It looks like, it looks like kind of quite an artistic impression of a horse.
Yeah.
Now they've sort of really cleaned up the face.
Well, he's got a beak or two cigarettes on the go.
Wow.
That's, that's pretty cool.
A horse smoking one cigarette would be cool, but two lights, both of them
and hands it to another giant, weird horse.
Well, pretty romantic. Once again, Alastair, it's funny to another giant, weird horse. Well, where? And pretty romantic.
Once again, Alastair, it's funny you say that because this horse is first
referenced directly in writing 1100 AD by Ralph de Diceto or Diceto or Diceto
or Diceto, if you want to go for a hard C there. In De Miriabilis Britannii, the one
from Britain.
Ralph, Ralph De Dicito.
Ralph De Dicito.
I'm sure it can't be pronounced like that, but I wish it were.
Yeah.
Mirabilis Watius.
Mirabilis Britannii.
Britannii.
And it's referenced as being the white horse and it's foal.
Oh!
But there is no foal.
Wither the foal?
No, that's the only person that references it having a foal outside of legend and it's
not there.
There is another marking on a nearby hill called Dragon Hill, which the very top of
which is bare, but it's not really
done really look like a horse.
It's just looks like the top of a hill without any grass on it.
I suppose it could be in a placental bag.
Potentially.
The foal.
Or you could be looking at it from a very precise angle.
I would like to cite my sources.
So I've got three books on the go on this one.
One which is a new book, which I just bought today.
It's Britain's Landmarks and Legends, colon,
the fascinating stories embedded in our landscape.
National Trust book, pretty fancy.
We've also got,
oh,
Mysterious Britain.
Oh yes, yes.
The classic by Janet and Colin Bord.
The 19, when is it, it's Paladin Press, first published
1974, I think this edition is 77.
And not only those two, we've also got a third book, The Veiled Veil, Strange Tales from
South Oxfordshire by actual friend of the show, Mike White.
Mike White again?
Mike White again, yes, of the Oxfiles fame.
And he was there at our live show in Oxford.

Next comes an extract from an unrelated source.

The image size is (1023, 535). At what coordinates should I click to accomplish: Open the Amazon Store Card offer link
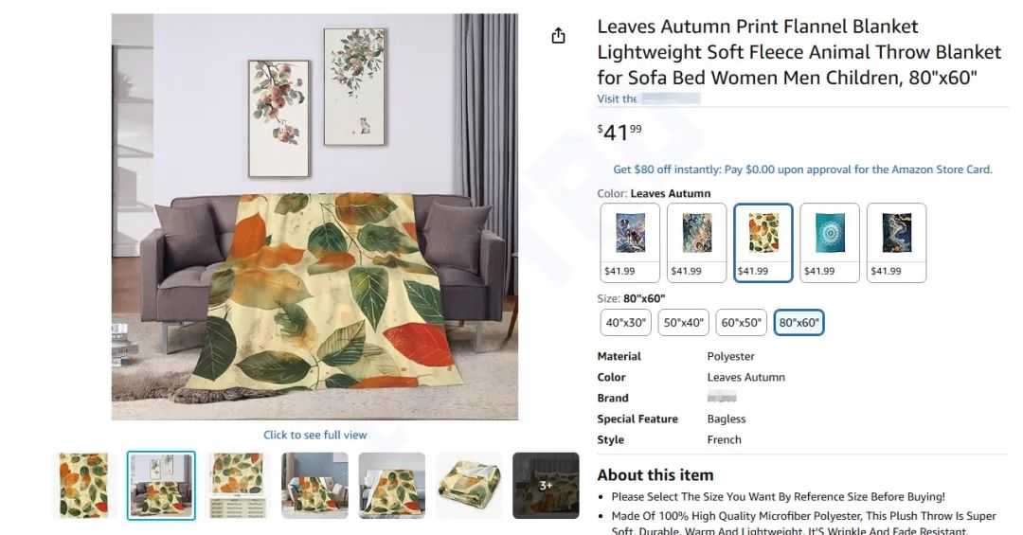(802, 169)
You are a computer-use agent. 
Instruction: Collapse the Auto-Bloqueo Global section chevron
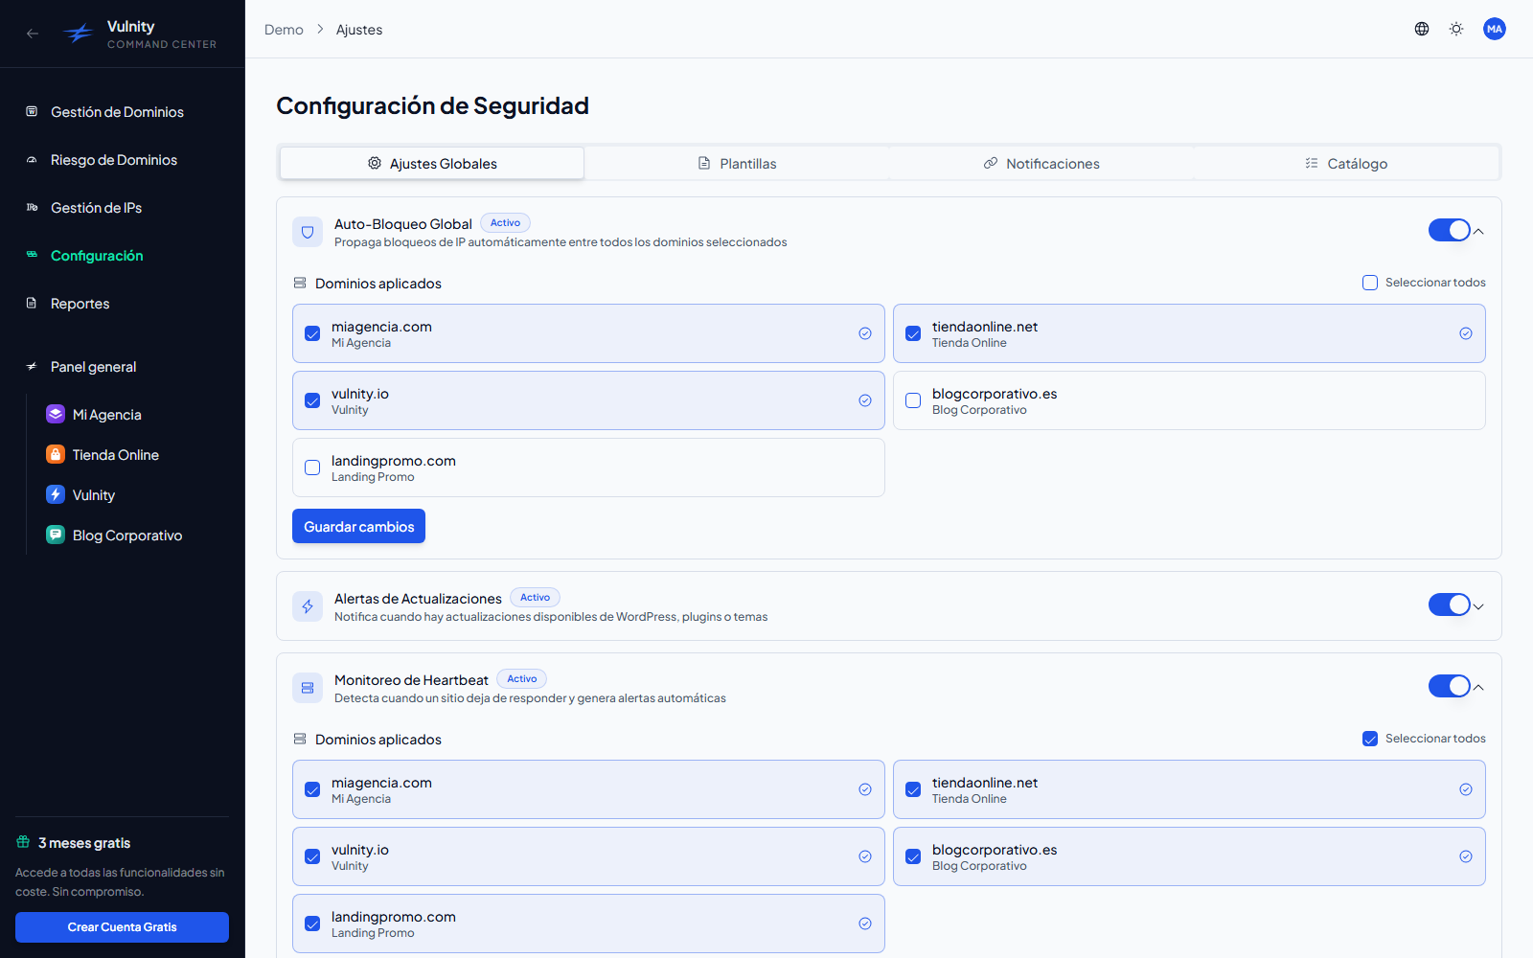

A welcome return for Mike White's literary works.
Now as Mike points out, the White Horse of Uffington has actually only been in Uffington
since 1776.
It ran there from a different hill.
Incredible.
And as we will discover, it might not be a horse.
And if it wasn't for the fact that it was cleaned every seven years, it
would also not be white and Mike refers to it as the off white horse-like shape
of Woolstone.
Not as catchy Mike, I have to say.
As he says himself, but I had to credit that joke because he's an actual listener.
I couldn't have it for me own.
But I'm surprised almost that this has such a long history because there's always rumours
around these hill carvings that they were just done by some eccentric landowner in 1773.
But this one has actually been around for a long time. Yeah, it was first alluded to at all in 1070.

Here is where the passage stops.